ENTRIES
• • • •

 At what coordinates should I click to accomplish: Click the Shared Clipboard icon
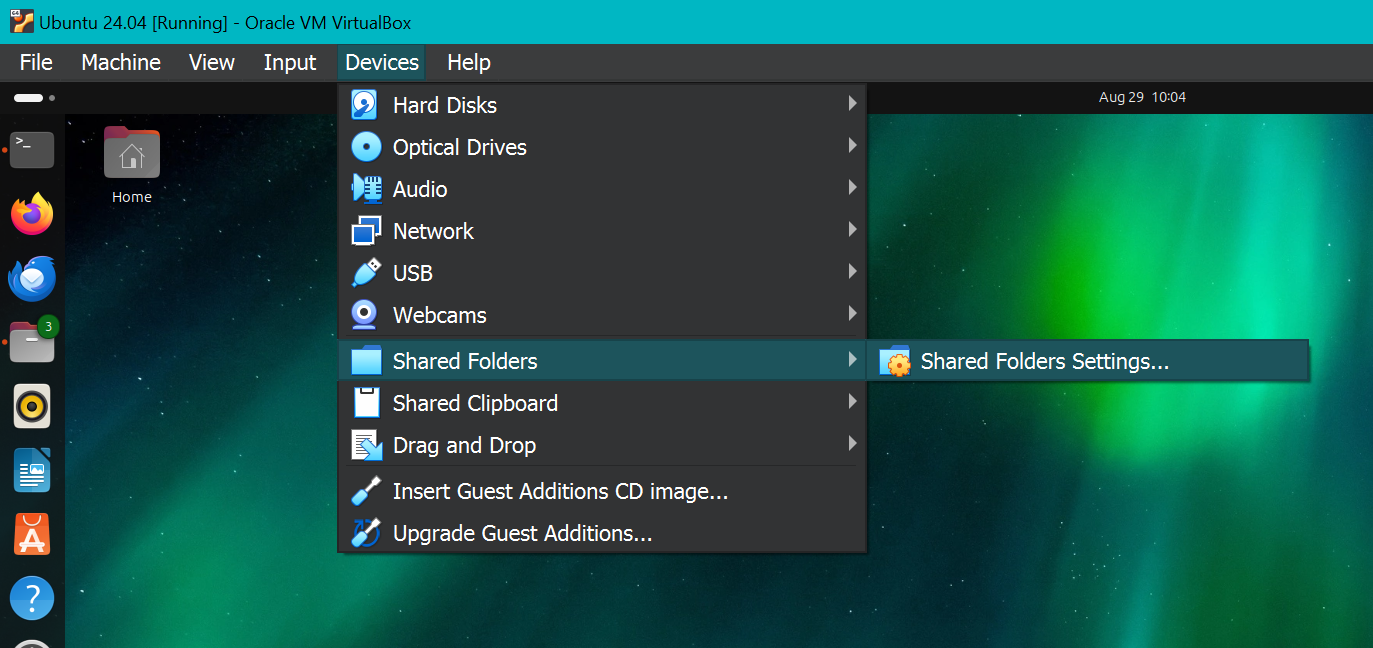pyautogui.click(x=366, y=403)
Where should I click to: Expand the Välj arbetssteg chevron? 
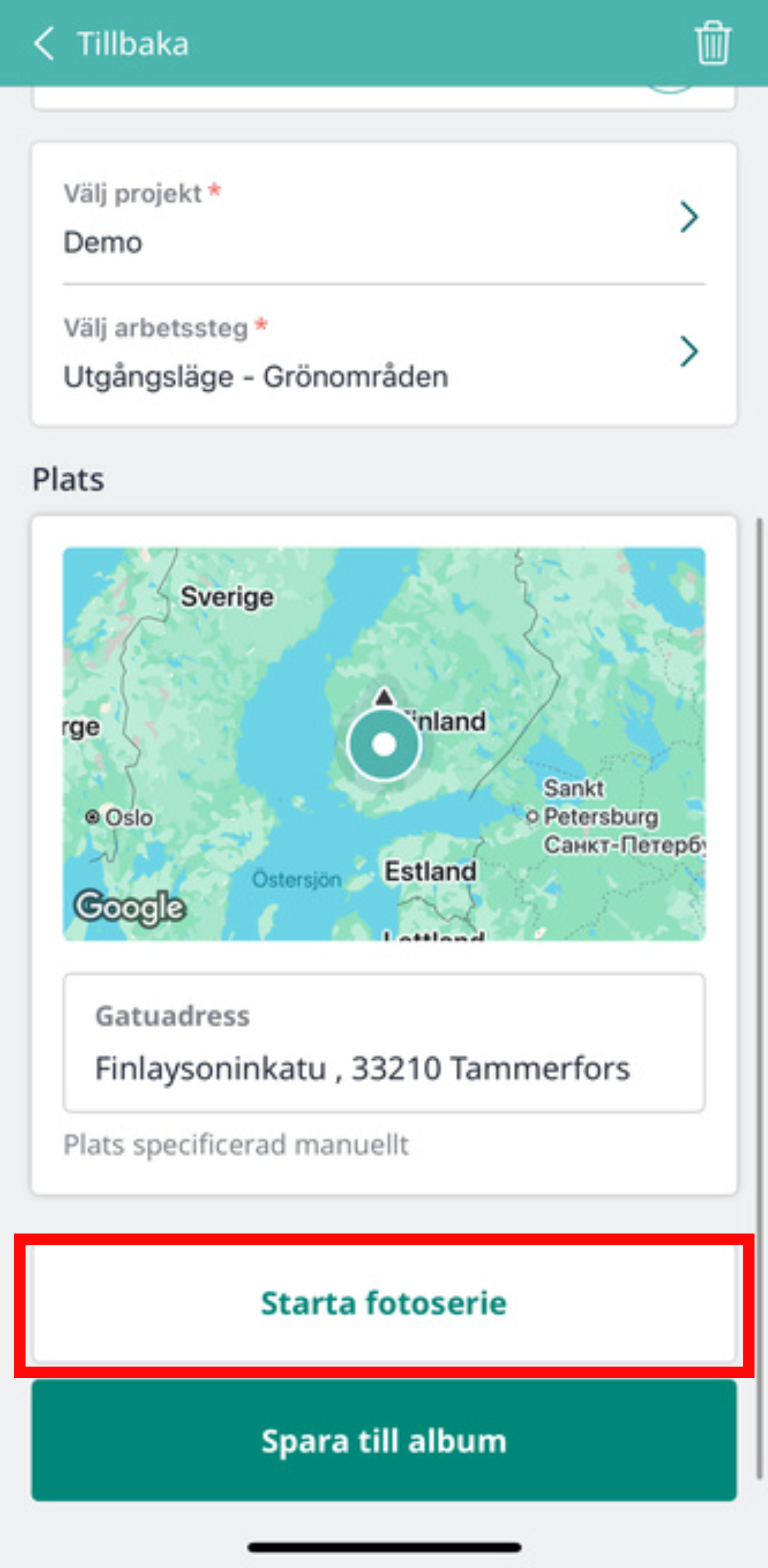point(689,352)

• • • •

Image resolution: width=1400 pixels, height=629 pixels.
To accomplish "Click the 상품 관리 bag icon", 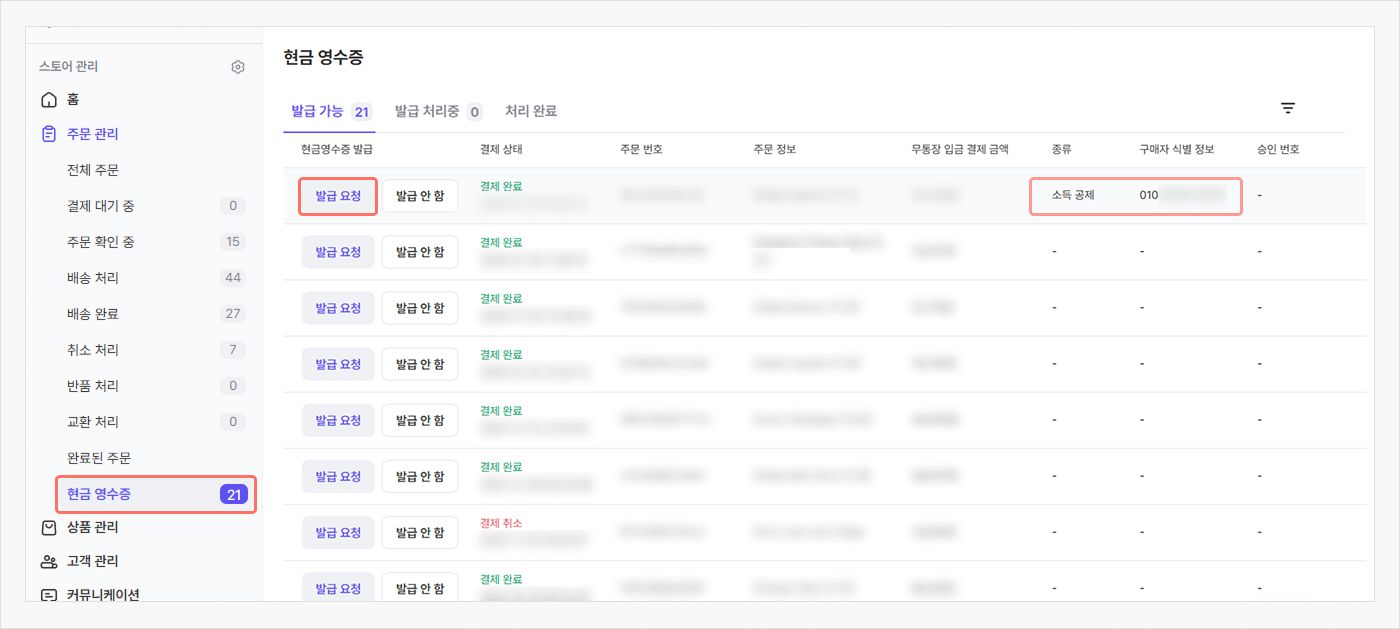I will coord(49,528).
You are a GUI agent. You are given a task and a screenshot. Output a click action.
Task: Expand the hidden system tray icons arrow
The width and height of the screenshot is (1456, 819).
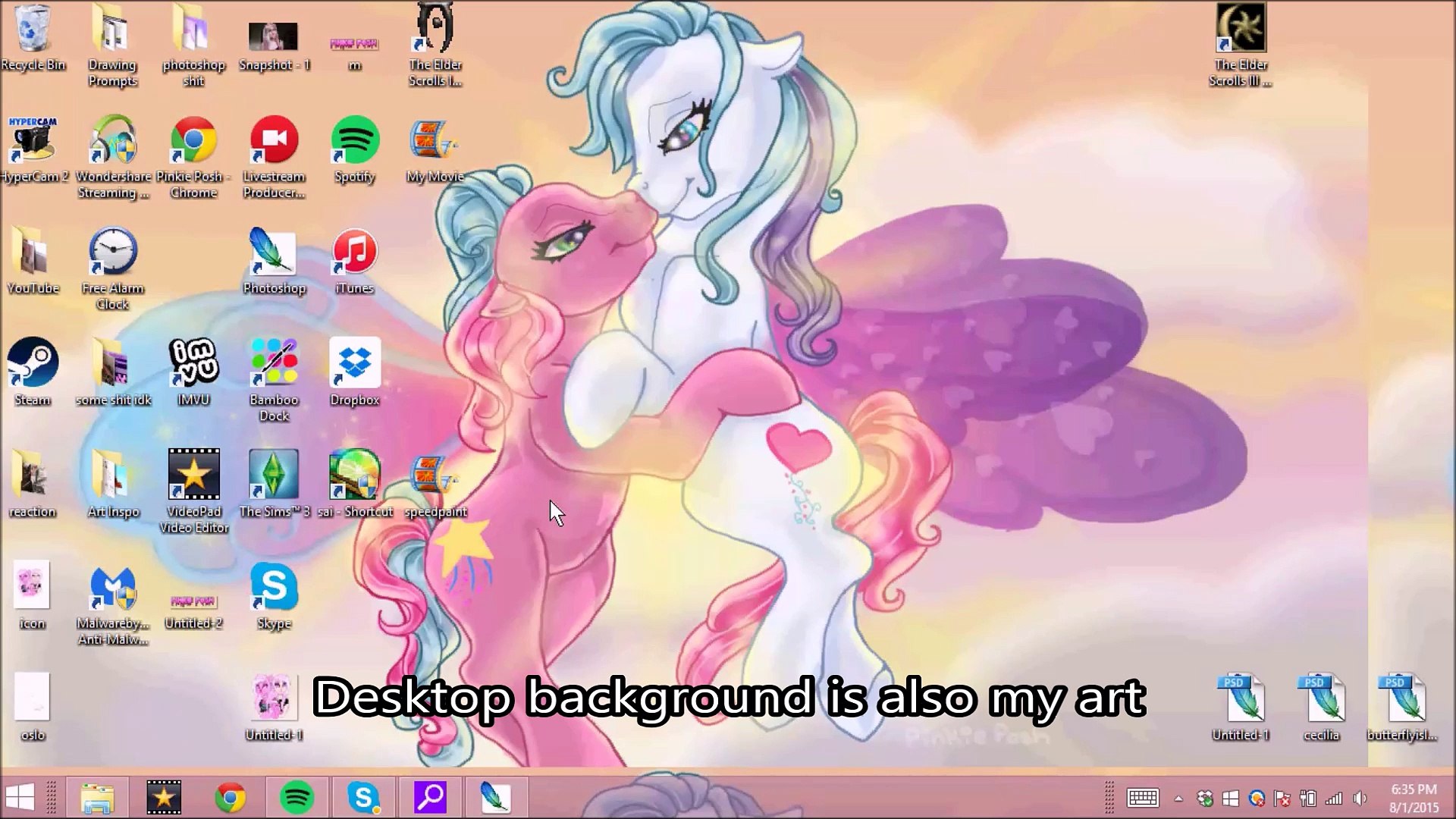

• • • •

TASK BRIEF
Arrange the entries from the line containing "Where should I" through the line containing "point(689,352)", inclusive, as a JSON list of strings, one string per line and no strings for blank lines. Leave the pictures out.

OUTPUT OF THE TASK
[
  "Where should I click to: Expand the Välj arbetssteg chevron? ",
  "point(689,352)"
]